Instructions to follow
Lines with "size": copy each one from the listing below.

Data
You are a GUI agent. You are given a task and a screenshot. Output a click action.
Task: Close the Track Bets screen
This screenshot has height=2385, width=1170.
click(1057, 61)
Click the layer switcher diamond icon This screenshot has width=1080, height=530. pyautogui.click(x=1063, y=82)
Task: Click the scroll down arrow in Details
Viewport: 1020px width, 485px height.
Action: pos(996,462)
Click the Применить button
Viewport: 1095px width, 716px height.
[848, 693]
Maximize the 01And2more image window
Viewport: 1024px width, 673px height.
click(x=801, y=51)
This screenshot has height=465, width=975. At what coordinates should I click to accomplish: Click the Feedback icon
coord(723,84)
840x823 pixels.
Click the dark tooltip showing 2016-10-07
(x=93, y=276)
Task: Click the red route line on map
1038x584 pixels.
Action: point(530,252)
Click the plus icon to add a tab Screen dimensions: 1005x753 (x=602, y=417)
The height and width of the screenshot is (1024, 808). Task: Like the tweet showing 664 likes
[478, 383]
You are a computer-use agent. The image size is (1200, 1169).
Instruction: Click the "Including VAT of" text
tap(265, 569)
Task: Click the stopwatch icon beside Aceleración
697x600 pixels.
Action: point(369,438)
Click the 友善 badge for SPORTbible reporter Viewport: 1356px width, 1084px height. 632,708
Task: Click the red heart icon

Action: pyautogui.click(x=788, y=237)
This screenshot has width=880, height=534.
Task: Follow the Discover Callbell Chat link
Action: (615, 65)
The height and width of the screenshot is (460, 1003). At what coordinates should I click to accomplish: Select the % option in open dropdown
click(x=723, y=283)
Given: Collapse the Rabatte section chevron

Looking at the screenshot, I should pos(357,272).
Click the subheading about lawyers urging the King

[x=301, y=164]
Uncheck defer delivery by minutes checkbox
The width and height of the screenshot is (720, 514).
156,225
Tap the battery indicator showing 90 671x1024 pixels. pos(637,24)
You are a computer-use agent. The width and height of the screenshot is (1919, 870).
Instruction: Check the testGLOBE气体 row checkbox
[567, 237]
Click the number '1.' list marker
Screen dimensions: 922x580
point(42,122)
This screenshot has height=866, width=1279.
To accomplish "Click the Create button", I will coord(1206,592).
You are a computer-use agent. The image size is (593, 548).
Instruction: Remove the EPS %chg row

Written response
You are a computer-use agent. The image size is (1200, 1169).
You are a computer-use agent. The image size is (593, 548).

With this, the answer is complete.